On July 5, 2025, two leaders spoke across continents: Donald Trump and Volodymyr Zelenskyy. What might have passed as diplomatic posturing became something else entirely. In what Trump described as a “meaningful call,” the U.S. and Ukraine agreed to deepen defence cooperation. On the surface, this looked like a sovereign nation seeking to defend itself. Beneath that surface, however, something darker stirs.
A new summit looms. Macron and Starmer are set to co-chair a meeting to bolster Kyiv’s air defences—another entry in a growing list of multilateral efforts to arm Ukraine with sophisticated weapons systems. Patriot missiles. Joint arms production. Strategic posturing against Russia.
The world is no longer negotiating peace. It’s negotiating payloads.
With the UN’s governance weakening, and enforcement mechanisms increasingly toothless, global diplomacy has been quietly outsourced to the only player still writing checks and shipping crates: the United States. Once self-proclaimed “global policeman,” the U.S. has become something else entirely—global arms distributor of last resort.
Where conflict brews, America now sends arms—not envoys.
This new arms-first approach hasn’t brought stability. It’s collapsed diplomatic channels and elevated petty regional players into piratical actors.
Nations like the UAE and Saudi Arabia, once regional middleweights, now command military leverage disproportionate to their diplomatic maturity. Pakistan—historically dependent on strategic alliances—is now shopping stealth technology with its cyber backdoor half-open. Israel, increasingly isolated, holds civilian populations to ransom in Gaza and beyond.
What happens when advanced weaponry is shipped into fractured political terrain? The results are as predictable as they are horrifying.
Nowhere good.
The global order is shifting toward unchecked militarization, where the response to every crisis is an arms shipment, not a summit. Powerful nations are no longer peace brokers; they are military vendors. The UN, increasingly ignored or undermined, lacks both authority and relevance.
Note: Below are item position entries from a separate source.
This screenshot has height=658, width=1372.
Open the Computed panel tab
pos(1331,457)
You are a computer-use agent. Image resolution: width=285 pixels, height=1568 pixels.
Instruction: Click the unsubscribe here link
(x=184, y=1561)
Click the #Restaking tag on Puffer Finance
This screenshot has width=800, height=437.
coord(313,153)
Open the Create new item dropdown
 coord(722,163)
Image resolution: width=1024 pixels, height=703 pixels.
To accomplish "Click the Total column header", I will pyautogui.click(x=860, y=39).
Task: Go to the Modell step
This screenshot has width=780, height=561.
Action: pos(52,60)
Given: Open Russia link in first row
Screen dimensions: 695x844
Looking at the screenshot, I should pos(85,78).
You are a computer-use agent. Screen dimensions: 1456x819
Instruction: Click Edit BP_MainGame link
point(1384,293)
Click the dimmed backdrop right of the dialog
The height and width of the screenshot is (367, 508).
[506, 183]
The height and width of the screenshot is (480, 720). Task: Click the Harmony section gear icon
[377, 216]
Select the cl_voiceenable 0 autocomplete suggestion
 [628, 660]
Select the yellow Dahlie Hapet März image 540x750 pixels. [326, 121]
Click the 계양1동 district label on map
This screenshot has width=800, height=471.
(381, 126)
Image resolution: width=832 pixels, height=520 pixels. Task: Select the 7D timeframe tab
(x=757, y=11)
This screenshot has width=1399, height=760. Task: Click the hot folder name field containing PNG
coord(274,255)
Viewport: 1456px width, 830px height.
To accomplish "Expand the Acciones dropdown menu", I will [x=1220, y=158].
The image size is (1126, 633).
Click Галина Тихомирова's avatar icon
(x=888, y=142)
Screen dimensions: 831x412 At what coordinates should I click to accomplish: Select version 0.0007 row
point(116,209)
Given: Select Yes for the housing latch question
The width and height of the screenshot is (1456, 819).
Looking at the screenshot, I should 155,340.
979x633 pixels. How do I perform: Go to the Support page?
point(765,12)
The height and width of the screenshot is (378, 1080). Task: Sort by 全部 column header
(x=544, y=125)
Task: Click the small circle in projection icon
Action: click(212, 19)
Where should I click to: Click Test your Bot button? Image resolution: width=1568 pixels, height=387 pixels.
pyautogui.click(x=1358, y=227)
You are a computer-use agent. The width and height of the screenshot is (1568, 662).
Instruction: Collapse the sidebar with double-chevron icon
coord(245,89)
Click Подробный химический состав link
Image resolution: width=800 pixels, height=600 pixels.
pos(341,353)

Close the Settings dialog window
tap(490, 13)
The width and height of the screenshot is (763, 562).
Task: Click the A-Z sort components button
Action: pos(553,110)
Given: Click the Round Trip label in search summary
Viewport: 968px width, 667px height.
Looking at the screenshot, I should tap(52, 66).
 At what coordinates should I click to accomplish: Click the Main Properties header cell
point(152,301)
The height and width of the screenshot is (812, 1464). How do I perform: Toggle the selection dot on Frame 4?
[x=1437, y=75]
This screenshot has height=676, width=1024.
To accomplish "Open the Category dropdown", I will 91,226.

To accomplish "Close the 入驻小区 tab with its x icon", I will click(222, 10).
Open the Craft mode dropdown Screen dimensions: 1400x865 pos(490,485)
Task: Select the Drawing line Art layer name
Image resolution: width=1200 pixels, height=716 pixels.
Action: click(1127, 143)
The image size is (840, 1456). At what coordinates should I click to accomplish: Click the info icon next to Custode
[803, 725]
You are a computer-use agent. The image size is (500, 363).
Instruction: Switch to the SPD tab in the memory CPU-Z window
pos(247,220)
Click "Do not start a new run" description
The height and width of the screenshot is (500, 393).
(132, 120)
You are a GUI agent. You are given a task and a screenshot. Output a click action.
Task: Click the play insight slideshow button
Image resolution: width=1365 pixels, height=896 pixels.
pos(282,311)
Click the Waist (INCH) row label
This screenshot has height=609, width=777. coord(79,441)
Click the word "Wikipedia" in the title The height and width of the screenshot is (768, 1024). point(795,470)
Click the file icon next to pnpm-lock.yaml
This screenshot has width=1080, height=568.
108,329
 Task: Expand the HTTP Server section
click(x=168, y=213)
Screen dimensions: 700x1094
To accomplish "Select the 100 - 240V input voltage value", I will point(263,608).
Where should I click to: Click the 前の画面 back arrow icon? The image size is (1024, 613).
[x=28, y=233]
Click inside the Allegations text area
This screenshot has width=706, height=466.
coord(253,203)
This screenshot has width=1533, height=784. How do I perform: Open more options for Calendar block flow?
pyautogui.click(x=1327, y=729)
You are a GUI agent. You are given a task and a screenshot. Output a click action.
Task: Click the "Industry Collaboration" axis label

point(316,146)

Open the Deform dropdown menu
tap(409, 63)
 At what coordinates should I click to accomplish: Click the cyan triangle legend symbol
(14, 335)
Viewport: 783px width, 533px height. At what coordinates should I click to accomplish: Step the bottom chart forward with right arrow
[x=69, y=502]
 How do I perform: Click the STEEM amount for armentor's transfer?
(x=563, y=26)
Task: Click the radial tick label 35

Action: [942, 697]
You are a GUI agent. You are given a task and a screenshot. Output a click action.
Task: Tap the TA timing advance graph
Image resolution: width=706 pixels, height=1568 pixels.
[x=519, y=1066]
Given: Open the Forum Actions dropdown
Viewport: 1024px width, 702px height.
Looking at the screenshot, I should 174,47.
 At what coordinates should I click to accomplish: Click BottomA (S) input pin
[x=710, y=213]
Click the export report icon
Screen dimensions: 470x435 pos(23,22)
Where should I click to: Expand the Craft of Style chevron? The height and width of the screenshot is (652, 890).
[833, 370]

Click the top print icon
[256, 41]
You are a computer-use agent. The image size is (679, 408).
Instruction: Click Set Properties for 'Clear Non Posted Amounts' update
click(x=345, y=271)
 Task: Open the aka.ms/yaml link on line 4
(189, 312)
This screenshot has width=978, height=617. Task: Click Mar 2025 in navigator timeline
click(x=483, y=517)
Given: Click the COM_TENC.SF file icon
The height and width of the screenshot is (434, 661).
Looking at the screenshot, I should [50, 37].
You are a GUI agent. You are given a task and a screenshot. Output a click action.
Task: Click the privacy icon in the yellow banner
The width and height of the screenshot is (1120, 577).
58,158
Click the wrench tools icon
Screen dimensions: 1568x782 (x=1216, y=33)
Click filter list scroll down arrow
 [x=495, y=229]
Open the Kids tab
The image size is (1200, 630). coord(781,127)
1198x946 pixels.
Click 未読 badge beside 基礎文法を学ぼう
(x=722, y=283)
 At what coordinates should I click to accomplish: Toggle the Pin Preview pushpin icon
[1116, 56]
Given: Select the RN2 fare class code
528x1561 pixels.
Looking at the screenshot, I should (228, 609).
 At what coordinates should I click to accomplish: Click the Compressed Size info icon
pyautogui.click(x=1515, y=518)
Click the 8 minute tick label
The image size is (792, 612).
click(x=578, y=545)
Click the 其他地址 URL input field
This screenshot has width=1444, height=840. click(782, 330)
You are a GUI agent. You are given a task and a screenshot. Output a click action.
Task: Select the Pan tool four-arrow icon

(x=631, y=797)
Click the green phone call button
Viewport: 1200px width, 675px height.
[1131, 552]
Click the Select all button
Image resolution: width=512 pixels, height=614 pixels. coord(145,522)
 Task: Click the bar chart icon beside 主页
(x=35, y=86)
What once might have been local or even preventable conflicts are metastasizing into open-ended crises, fed by a global arms pipeline.
Each new deal to “train” or “equip” is less about defence and more about normalizing endless confrontation.
History provides no comfort.
In Vietnam, American arms flowed for a decade, only to end with helicopters fleeing Saigon rooftops. In Afghanistan, 20 years of military aid collapsed in 11 days—Taliban fighters posing with U.S. rifles in newly won provinces. In Iraq, billions in aid resulted in a shattered nation and the birth of IS.
And yet, we repeat it.
Each time, civilian life is the collateral. Displaced families. Bombed hospitals. Schools converted to bunkers. A generation raised amid fire and ash, not peace and hope.
To arm a nation, it turns out, is not to protect it—but to fast-track its entry into prolonged, violent instability.
What then of the global institutions—the think tanks, the NGOs, the Western foundations—that talk of “humanitarian aid” and “rehabilitation”? What legitimacy do they hold when the very nations funding them are the ones fuelling the conflicts?
You cannot build a home for the wounded when you’ve supplied the tools for their destruction.
You cannot rehabilitate communities when every shipment of food is followed by a shipment of bombs.
You cannot speak of peace while profiting from war.
The world today is not drifting toward war. It is marching. With blueprints. With funding. With bipartisan approval. And behind that march, civilians fall—first hopes, then bodies, then histories.
The question is no longer whether this is sustainable.
The question is: how many more graves must be dug before we admit that it is not?